Check prices on eBay (affiliate link)

Check prices on Amazon (affiliate link)

So the 18-year-old Sutcliffe slid into the Dodgers’ farm system and began plugging away.

By 1976, he had made his first appearance at Dodger Stadium. It was a gem of a relief stint against the Houston Astros on September 29, with Sutcliffe lasting five innings, striking out three batters, and allowing two hits but no runs.

To get there, he made a jump up from the Double-A Waterbury Dodgers, and a quick search of the minor league card rolls show no sets for that team that year. There had been none issued for Sutcliffe’s teams in Bellingham or Bakersfield the previous two years, either.

And that one Big League appearance wasn’t enough to net Sutcliffe a Topps card, or even an SSPC card, either.

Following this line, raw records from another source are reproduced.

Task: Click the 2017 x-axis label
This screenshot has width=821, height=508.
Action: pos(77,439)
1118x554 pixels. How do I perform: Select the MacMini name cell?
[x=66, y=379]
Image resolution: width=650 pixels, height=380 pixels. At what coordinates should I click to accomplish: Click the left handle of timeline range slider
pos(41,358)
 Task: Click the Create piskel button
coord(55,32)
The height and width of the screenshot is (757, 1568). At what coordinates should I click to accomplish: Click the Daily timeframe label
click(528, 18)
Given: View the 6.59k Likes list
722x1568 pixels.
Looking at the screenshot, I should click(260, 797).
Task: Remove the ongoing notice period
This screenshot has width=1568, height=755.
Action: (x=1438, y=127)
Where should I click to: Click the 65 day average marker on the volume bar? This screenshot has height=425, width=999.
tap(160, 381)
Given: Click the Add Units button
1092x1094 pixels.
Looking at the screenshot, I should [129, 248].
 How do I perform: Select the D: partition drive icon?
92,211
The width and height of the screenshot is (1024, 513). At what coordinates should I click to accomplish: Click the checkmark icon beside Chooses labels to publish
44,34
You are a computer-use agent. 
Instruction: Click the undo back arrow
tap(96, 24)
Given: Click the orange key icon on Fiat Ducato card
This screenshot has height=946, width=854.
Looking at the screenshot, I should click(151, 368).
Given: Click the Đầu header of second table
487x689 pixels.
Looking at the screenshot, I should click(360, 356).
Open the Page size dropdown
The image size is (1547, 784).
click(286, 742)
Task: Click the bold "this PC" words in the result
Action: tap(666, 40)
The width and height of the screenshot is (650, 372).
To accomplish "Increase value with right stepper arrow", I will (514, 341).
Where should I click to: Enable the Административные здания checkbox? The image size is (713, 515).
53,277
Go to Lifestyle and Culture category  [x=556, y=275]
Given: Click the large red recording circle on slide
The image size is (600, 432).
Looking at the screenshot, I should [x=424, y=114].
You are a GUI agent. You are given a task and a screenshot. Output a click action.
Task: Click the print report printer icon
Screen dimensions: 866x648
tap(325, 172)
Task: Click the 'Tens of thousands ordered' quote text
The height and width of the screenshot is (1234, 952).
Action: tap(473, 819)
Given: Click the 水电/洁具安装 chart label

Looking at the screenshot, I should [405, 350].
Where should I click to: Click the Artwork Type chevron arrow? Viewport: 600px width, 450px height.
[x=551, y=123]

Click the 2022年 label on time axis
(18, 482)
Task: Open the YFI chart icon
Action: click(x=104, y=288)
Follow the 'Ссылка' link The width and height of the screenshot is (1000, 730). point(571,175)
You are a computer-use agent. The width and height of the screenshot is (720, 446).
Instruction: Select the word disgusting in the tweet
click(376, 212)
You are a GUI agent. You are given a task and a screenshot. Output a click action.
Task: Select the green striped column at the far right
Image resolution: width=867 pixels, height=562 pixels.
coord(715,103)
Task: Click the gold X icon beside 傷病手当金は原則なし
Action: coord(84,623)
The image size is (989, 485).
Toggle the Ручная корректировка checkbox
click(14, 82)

So, in 1977, the Red Baron headed back to the minors for another couple seasons of, well, seasoning, before the Dodgers called up him up again at the very tail of the 1978 season as they were preparing for another postseason run. He managed less than two innings of work over two appearances, but, as it turns out, he was done with the minor leagues.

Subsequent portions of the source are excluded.